Consignes:
1. D'après l'article sur le luthier sensible aux ondes, que permet de mesurer le petit appareil blanc posé sur la table de jardin ?
2. Poursuivez l'article sur le luthier sensible aux ondes à partir de sa dernière phrase.

Extrait du document:

· · · · ·

Le cauchemar du luthier sensible aux ondes

Le cauchemar du luthier sensible aux ondes ©
par Céline Lo Ricco Châtelain, Le Quotidien Jurassien, 13 septembre 2018

© Cet article est diffusé avec l’autorisation des Editions D+P SA, société éditrice du Quotidien Jurassien

Photo en page 1 du Quotidien Jurassien
Souffrant régulièrement de violents maux de tête et de troubles du sommeil, le luthier neuvevillois Pierre Louis a dû se résoudre à quitter sa maison et son atelier surplombant les vignes et le lac de Bienne.

S’étant découvert une hypersensibilité aux ondes, il a trouvé refuge dans une propriété située dans une combe et protégée de l’effet direct des rayons par un rocher, à deux pas du château de La Neuveville.

Auparavant très engagé dans la vie sociale de sa région, il limite aujourd’hui au maximum ses sorties et se retrouve bien malgré lui en marge de la société.

Témoignage.

Un chemin caillouteux qui s’enfonce dans la forêt. Quelques minutes de marche et voici qu’apparaît, nichée dans un creux et entourée d’une abondante végétation, une large bâtisse. Sur la droite, un chemin mène à une petite maison que surplombe un charmant pavillon. À plusieurs endroits, des affiches demandant aux visiteurs de couper le wifi de leur téléphone portable sont placardées.

Sur la table de jardin, un petit appareil blanc est posé devant Pierre Louis. Cette boîte qui n’a l’air de rien est pourtant lourde de sens pour le luthier. Capable de mesurer l’intensité des champs électromagnétiques, elle est devenue une alliée précieuse au quotidien. Un témoin, aussi, du bouleversement de la vie du Neuvevillois.

· · · · ·

Matériel fourni:

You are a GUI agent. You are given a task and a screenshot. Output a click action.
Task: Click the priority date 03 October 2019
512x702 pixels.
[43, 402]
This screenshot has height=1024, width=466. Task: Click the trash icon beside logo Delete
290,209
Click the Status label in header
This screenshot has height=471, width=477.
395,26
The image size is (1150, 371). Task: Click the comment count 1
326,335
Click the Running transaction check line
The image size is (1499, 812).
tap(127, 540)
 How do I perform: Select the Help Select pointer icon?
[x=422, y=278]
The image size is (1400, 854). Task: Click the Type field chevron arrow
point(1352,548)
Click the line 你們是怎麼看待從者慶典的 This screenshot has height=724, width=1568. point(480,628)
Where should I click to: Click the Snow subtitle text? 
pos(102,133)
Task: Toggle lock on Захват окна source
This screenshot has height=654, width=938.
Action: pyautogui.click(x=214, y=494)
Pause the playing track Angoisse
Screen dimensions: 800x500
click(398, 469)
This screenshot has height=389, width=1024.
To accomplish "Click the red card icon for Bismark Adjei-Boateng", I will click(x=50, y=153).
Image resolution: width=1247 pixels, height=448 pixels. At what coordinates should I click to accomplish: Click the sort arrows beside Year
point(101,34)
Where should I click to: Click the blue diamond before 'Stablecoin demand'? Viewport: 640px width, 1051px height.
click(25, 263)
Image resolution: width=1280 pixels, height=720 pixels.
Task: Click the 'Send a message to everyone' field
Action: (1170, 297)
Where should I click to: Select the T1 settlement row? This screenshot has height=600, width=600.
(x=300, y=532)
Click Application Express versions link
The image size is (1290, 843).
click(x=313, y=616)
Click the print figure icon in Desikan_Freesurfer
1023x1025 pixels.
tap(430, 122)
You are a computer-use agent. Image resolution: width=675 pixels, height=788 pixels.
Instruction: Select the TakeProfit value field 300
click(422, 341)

· · · · ·

Réponses:
1. Il mesure l'intensité des champs électromagnétiques.

2.
«Tout a commencé il y a une année. Cela faisait trois mois que j’avais mal à la tête jour et nuit, alors que c’était quelque chose qui ne m’arrivait que très rarement par le passé, raconte-t-il. J’avais aussi des insomnies. Je suis allé voir des médecins. On m’a fait des examens, mais on ne m’a rien trouvé.»

Un jour, alors qu’il se balade en forêt, il se rend compte qu’il se sent bien à certains endroits, alors qu’à d’autres, son mal de tête refait surface. «J’avais mon téléphone portable en main et j’ai constaté que ces variations d’état étaient liées à la présence ou non de réseau», narre-t-il.

Au fil des semaines, et alors que l’une de ses clientes lui raconte souffrir des mêmes symptômes, Pierre Louis commence à se douter que les champs électromagnétiques pourraient être à l’origine de ses problèmes. «Dans ma cave, j’étais bien. Dès que je revenais à l’étage, c’était la catastrophe. Je ne pouvais plus bosser dans mon atelier.»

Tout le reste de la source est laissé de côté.